▶ TASK ITEM:
What lines of the listing include the string "next"? Show them all.

▬▬▬▬▬▬▬▬▬▬

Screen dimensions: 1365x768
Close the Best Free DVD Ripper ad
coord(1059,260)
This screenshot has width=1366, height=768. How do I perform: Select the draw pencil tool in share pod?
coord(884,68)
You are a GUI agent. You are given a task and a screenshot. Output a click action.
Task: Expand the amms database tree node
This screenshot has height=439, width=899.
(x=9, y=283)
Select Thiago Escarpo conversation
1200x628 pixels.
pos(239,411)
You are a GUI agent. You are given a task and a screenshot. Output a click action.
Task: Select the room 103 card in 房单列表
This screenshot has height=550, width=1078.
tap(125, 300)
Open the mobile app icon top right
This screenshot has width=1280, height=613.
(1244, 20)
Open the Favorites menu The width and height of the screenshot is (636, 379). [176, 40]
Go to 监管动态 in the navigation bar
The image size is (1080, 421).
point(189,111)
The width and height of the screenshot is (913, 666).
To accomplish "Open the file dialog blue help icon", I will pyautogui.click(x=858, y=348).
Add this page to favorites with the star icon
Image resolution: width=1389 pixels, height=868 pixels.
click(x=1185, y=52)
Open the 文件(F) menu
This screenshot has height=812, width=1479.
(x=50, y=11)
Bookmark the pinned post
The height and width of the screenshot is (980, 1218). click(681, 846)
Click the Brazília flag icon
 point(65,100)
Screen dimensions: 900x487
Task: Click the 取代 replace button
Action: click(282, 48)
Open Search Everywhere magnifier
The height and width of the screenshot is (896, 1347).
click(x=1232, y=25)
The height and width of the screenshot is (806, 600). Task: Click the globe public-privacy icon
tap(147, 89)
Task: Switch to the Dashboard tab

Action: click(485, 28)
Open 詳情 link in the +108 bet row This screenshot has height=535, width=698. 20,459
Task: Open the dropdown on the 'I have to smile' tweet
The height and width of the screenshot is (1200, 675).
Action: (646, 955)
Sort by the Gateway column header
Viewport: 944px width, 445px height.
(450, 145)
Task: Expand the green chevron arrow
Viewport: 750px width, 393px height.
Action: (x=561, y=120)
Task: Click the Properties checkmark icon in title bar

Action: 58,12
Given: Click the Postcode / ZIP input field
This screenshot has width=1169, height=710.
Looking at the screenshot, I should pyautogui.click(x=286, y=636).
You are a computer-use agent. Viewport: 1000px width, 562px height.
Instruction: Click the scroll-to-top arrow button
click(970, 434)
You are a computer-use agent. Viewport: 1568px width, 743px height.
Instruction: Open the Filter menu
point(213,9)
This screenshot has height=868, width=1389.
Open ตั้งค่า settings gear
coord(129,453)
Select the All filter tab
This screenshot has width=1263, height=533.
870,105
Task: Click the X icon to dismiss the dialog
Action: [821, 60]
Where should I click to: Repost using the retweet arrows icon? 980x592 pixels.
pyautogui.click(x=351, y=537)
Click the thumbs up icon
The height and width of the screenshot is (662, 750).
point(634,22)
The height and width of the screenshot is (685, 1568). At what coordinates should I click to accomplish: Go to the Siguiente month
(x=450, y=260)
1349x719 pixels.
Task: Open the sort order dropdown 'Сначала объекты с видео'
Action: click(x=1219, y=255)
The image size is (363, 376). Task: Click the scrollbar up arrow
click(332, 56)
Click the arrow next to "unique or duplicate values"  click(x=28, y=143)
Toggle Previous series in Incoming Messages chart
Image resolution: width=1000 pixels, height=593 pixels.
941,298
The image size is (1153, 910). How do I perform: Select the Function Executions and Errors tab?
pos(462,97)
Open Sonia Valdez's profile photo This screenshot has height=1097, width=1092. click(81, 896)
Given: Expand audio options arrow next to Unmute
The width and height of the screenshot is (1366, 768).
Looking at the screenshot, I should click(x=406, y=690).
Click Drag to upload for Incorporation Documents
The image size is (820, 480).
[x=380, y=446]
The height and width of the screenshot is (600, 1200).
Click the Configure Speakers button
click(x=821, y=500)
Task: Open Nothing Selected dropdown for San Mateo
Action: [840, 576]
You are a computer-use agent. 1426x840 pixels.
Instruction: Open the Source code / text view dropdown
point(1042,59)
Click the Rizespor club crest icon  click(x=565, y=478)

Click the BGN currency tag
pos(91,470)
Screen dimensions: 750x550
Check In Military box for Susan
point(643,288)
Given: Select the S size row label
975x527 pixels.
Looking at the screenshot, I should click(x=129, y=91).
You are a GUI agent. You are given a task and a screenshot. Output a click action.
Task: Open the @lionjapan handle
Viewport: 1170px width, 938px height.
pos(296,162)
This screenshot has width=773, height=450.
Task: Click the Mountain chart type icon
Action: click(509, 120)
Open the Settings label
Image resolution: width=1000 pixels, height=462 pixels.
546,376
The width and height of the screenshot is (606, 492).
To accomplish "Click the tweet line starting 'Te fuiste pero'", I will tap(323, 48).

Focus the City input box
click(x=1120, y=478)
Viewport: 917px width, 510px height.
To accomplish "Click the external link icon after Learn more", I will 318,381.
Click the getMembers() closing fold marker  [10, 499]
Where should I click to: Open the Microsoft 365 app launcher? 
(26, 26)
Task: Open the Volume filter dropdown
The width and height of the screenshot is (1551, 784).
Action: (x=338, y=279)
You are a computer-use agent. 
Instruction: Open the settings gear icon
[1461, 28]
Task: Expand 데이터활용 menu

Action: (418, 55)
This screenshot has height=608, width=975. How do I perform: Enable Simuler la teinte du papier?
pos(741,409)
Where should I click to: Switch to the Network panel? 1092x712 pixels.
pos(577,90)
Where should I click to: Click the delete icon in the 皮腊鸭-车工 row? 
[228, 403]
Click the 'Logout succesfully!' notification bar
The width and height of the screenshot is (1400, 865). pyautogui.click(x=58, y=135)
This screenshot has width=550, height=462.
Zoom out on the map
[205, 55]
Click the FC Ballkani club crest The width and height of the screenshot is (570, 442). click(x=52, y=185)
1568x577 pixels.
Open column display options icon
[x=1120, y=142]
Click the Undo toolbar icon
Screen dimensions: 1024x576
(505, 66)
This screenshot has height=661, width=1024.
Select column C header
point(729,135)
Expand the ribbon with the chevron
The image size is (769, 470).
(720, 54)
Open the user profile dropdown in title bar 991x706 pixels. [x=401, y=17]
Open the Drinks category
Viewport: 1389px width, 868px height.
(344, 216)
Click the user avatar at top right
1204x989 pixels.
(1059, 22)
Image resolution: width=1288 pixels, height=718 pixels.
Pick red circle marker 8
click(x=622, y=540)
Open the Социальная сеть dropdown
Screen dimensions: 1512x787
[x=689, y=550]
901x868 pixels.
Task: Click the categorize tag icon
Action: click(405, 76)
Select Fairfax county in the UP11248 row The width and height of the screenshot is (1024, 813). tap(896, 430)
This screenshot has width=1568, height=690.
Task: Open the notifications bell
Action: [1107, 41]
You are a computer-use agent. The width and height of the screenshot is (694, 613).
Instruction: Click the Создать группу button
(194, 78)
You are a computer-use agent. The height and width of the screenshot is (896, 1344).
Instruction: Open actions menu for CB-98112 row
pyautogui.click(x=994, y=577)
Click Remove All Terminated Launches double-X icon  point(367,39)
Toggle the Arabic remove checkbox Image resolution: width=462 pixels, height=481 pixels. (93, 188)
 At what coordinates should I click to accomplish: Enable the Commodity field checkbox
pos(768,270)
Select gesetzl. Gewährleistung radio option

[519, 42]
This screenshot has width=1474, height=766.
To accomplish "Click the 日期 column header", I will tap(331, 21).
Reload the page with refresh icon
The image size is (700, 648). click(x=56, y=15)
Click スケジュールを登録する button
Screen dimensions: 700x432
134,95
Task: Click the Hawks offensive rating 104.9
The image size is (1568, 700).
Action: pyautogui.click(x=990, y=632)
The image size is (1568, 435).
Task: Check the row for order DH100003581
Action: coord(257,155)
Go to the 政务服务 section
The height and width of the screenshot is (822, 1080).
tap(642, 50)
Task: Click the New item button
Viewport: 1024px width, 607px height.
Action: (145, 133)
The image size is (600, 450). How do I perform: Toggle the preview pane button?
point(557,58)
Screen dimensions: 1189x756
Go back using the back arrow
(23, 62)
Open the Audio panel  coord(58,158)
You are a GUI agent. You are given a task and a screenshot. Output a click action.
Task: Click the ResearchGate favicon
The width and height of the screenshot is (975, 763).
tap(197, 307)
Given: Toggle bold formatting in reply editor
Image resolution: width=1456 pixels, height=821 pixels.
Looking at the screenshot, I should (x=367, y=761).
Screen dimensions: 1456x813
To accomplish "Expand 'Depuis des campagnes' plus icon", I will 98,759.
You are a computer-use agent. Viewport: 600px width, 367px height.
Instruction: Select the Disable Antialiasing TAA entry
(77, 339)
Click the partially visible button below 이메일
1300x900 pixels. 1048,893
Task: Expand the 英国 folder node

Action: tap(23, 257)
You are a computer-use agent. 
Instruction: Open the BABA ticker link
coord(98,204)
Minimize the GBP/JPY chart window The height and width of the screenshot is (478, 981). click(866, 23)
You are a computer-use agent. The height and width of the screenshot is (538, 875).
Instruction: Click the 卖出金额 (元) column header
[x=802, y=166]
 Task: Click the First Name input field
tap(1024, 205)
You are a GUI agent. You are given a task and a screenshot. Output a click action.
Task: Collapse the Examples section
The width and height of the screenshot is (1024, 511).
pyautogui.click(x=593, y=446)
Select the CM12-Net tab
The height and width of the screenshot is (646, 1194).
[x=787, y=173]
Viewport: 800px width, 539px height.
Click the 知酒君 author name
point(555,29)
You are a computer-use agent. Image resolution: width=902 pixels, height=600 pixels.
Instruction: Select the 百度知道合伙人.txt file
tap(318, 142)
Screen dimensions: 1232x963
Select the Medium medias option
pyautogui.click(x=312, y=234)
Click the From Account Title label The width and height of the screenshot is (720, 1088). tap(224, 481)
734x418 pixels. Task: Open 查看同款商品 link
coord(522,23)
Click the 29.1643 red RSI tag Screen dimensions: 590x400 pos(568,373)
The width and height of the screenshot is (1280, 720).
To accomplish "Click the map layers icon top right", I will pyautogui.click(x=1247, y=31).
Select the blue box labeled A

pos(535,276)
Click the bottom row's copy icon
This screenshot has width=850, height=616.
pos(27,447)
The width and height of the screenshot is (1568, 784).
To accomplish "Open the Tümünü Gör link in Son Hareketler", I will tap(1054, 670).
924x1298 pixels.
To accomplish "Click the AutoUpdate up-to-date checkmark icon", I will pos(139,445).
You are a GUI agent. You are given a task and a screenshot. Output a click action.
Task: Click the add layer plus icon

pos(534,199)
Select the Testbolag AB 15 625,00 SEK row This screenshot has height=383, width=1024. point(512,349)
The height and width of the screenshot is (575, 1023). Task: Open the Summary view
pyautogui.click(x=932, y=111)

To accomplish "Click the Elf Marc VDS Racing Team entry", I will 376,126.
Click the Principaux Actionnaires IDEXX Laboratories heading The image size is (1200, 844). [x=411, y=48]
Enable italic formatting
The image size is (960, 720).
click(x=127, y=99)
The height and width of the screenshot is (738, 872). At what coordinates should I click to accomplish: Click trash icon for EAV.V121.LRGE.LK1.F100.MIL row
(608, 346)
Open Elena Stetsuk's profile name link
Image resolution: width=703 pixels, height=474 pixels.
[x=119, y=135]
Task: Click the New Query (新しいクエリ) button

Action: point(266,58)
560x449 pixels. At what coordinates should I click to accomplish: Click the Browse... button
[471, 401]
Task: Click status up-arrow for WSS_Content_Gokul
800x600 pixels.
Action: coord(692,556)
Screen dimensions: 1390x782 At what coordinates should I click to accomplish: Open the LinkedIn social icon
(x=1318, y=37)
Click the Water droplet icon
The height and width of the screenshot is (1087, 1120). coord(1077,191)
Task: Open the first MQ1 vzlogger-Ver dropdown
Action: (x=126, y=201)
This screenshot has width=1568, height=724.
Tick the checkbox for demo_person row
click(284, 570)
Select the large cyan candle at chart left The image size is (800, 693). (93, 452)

▬▬▬▬▬▬▬▬▬▬

▶ SOLVED EXERCISE:
Click the arrow next to "unique or duplicate values"  click(x=28, y=143)
Given: Expand audio options arrow next to Unmute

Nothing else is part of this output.